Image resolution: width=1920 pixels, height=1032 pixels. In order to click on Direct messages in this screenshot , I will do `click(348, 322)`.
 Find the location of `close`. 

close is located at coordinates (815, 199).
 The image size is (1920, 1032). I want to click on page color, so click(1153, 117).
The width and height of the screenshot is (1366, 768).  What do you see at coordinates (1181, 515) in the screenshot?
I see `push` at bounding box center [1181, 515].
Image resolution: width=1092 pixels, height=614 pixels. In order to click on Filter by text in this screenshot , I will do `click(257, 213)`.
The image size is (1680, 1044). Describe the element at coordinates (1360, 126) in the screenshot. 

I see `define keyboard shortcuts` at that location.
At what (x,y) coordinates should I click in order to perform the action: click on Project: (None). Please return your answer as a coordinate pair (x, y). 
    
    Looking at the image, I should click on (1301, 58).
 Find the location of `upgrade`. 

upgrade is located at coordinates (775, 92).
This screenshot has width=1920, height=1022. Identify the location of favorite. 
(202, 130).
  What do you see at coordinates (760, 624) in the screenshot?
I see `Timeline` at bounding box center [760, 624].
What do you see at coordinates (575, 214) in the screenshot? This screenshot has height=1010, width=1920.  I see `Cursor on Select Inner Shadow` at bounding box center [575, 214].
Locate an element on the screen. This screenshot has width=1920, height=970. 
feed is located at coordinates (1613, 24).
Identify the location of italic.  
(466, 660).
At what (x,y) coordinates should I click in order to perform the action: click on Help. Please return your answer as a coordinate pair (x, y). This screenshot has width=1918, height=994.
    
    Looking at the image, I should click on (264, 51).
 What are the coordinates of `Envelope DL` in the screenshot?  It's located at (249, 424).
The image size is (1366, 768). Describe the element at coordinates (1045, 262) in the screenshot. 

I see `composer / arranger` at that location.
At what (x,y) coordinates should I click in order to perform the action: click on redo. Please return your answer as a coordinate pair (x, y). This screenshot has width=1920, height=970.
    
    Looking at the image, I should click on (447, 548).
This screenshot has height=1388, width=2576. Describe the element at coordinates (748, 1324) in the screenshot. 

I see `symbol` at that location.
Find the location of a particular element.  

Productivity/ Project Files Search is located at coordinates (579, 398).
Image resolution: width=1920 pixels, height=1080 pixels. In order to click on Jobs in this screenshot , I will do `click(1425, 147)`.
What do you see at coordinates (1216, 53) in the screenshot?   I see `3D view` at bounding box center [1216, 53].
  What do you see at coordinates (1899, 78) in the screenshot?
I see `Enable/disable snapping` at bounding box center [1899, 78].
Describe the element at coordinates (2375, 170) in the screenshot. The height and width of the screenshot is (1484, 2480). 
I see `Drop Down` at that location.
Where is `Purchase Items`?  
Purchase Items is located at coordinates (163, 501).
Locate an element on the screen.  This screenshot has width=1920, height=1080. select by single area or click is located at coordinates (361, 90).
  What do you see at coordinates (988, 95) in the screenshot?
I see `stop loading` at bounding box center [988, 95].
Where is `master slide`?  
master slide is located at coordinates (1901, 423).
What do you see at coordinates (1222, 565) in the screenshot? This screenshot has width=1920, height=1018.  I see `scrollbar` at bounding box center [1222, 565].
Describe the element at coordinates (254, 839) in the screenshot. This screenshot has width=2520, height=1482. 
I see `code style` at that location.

————————

Rewrite the items from the first line through the line containing "Image resolution: width=1092", replacing "Direct messages" with "Inbox" and keeping everything else the same.

OUTPUT:
Image resolution: width=1920 pixels, height=1032 pixels. In order to click on Inbox in this screenshot , I will do `click(348, 322)`.
 Find the location of `close`. 

close is located at coordinates (815, 199).
 The image size is (1920, 1032). I want to click on page color, so click(1153, 117).
The width and height of the screenshot is (1366, 768).  What do you see at coordinates (1181, 515) in the screenshot?
I see `push` at bounding box center [1181, 515].
Image resolution: width=1092 pixels, height=614 pixels. In order to click on Filter by text in this screenshot , I will do `click(257, 213)`.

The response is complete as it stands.